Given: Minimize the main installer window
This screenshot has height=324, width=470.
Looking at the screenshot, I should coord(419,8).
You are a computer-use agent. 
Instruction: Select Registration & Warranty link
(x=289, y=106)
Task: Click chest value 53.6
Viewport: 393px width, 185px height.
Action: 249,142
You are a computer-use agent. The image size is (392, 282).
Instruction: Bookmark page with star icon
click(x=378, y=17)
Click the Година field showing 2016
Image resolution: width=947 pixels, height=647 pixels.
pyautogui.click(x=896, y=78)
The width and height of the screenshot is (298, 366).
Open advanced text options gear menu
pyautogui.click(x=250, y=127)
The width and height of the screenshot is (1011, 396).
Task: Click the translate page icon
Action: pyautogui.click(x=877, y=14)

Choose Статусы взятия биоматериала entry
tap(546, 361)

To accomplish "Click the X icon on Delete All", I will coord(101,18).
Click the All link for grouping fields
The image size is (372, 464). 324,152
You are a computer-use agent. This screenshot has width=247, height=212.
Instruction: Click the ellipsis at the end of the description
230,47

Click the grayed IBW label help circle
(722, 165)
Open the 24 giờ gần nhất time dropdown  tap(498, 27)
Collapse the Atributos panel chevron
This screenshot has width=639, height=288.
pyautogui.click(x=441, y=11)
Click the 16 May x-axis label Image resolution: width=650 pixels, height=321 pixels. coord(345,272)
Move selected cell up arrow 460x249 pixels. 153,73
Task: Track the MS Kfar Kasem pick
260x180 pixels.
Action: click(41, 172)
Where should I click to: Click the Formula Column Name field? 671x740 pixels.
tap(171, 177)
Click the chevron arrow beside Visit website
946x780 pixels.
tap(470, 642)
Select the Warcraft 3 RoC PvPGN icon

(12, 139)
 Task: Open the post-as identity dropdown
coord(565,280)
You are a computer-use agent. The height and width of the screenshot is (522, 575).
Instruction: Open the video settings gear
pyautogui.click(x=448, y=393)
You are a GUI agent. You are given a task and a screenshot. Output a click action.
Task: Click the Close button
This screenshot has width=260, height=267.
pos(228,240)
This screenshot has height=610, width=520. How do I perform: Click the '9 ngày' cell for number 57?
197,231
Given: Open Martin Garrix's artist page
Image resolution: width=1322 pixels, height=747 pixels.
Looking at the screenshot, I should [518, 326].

◆ Directions for this task
Return every line of the listing that has the word "agent" in it.

◆ Exercise answer
You are a computer-use agent. 
You are a computer-use agent. The image size is (392, 282).
You are a computer-use agent. This screenshot has width=247, height=212.
You are a computer-use agent. The height and width of the screenshot is (522, 575).
You are a GUI agent. You are given a task and a screenshot. Output a click action.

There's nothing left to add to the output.